The privacy requirements for Business Associates of Covered Entities are changed and made much more stringent by HITECH Act.  Consequently, Covered Entities must modify their Business Associate Agreements to be in compliance.  You may download a brief paper describing why a Covered Entity needs a Business Associate Agreement and how a Covered Entity may identify a Business Associate by clicking on the ,pdf link to the left.

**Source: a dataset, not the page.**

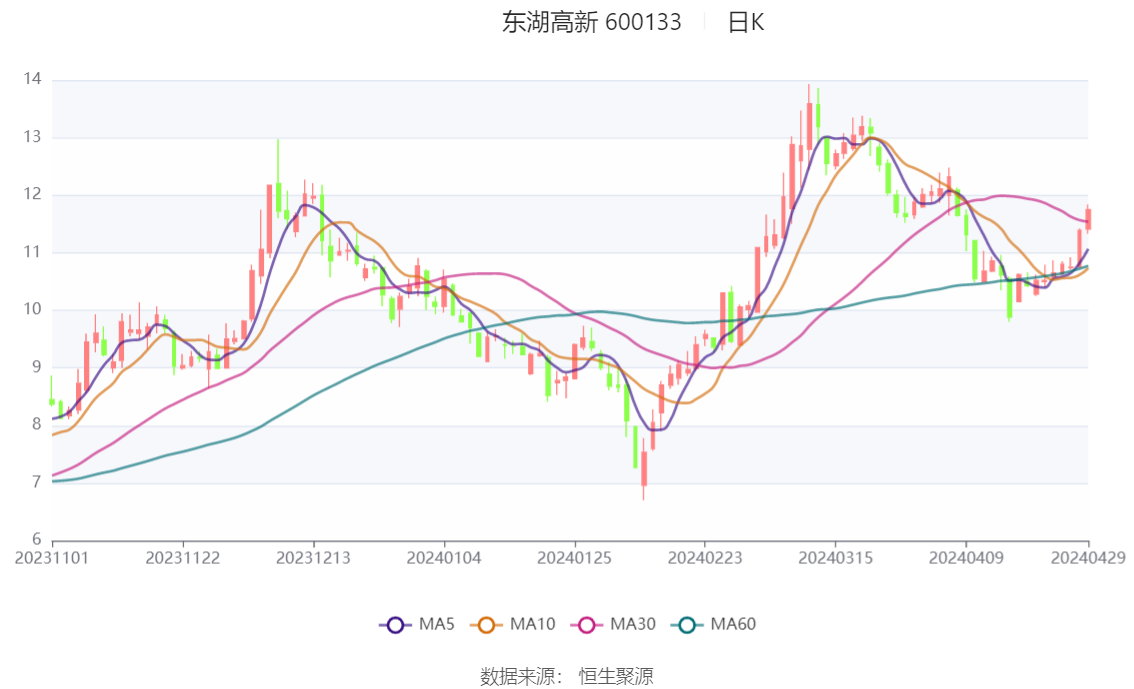The height and width of the screenshot is (689, 1134).
Task: Click the 20240315 date axis label
Action: tap(834, 557)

Current HIPAA HITECH Privacy Rule Issues

HITECH anticipates the rapid conversion to Electronic Health Records (EHR).  This entails both technological and procedural developments that are not yet available to ensure full compliance with the Privacy Rule.  Covered Entities must establish Privacy Rule Checklists to use in evaluating and selecting EHR software.

 

Legal  and Practical Issues in making required HIPAA HITECH Modifications to Compliance Policies 

Many Covered Entities rely heavily on paper records and increasingly on electronic formats to maintain and transmit PHI.  They must:

 

  1. Define procedures concerning PHI and access to PHI which are applicable for both paper and electronic records.
  2. Identify records that now exist on paper, electronically and/or both and a process to accomplish the identification efficiently and effectively.
  3. Train staff to address issues such as a request for disclosure that PHI may exist both in paper and electronic format to  ensure appropriate compliance.
  4. Define the records that are part of the "Designated Record Set" and those that are not PHI.
  5. Establish procedures for protection of information about a client if a Hybrid Entity begins to provide servies to an existing client that require it to receive, maintain or transmit PHI.
  6. Determine procedures for conversion (scanning) and/or retention/destruction of paper records (Paper records - 6 years, electronic - 3 years).
  7. Determine when printing can/should occur, who may print, etc.
  8. Establishing procedures for disclosure of PHI in both electronic and paper format.
  9. Clarify needs for EHR Security and specific requirements for evaluating EHR software including but not limited to firewalls, passwords, logging/tracking, reporting to patient/resident, etc. - compliant with HIPAA as modified by HITECH.